Karena itu, hal paling esensial dari mempelajari sejarah adalah mengenal jati diri kita sebagai manusia, dari mana kita berasal, di mana posisi kita sekarang, dan ke depan mau berjalan ke arah mana.
Karena Indonesia menjadi bagian yang tak terpisahkan dari identitas kita—sebab kita sudah terlanjur lahir, besar, mencari makan, dan mungkin mati di negeri ini—maka mengerti tentang Indonesia juga merupakan bagian dari mengerti siapa diri kita.
Mempelajari sejarah Indonesia memberikan kita pemahaman yang lebih luas dan mendalam mengenai bangsa ini. Sejarah menjadi saksi mengenai pembentukan keindonesiaan. Mulai dari asal usul dan kehidupan awal manusia di kepulauan Nusantara, kegemilangan pada masa kerajaan Hindu–Buddha dan Islam, hingga perjuangan bersama dalam merebut kemerdekaan, mempertahankan kedaulatan, serta menjaga keutuhannya sampai saat ini.

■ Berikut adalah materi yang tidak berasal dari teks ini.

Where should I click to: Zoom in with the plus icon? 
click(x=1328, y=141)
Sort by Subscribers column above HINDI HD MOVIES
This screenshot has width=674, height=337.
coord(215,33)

Belajar sejarah juga membuat kita mengerti mengenai karakteristik dasar Indonesia. Salah satu ciri dari Indonesia adalah kekayaan budaya dan sejarahnya.
Banyak yang tidak menyadari bahwa Indonesia yang kita hidupi saat ini memiliki sejarah yang sangat panjang dan berdiri di atas lapisan-lapisan peradaban. Bahwa negara kita begitu sangat beragam: terdiri atas 656 suku, ratusan agama (meski yang diakui secara resmi oleh negara hanya 6, sementara lainnya dikategorikan sebagai aliran kepercayaan), dan lebih dari 500 bahasa.
Dalam hal ini, belajar masa lalu membantu kita untuk membangun identitas saat ini, terutama ketika pandangan kita mengenai Indonesia yang merangkum segala keragaman yang ada di dalamnya mendapat tantangan keras.
Menumbuhkan rasa cinta tanah air
Kita hanya mencintai bangsa ini ketika kita mengenalnya dengan baik. Tanpa memiliki pemahaman yang mendalam akan sejarah bangsanya, generasi muda tidak menghargai kekayaan bangsanya dan cenderung gandrung pada hal-hal yang berbau asing.
Kita mungkin akan bertanya, bukankah sejak sekolah dasar kita sudah belajar sejarah? Tidak cukupkah itu membuat kita mengenal bangsa ini sehingga kita kemudian mencintainya?
Salah satu persoalan besar dari pelajaran sejarah di sekolah adalah bahwa pelajaran tersebut diarahkan untuk menggambarkan betapa besarnya Indonesia. Pelajaran sejarah kemudian hanya berisi dengan narasi-narasi yang mendukung tema besar “betapa besarnya bangsa Indonesia” itu. Fakta-fakta sejarah yang tidak mendukung narasi “betapa besarnya bangsa Indonesia” dianggap tabu untuk dipelajari.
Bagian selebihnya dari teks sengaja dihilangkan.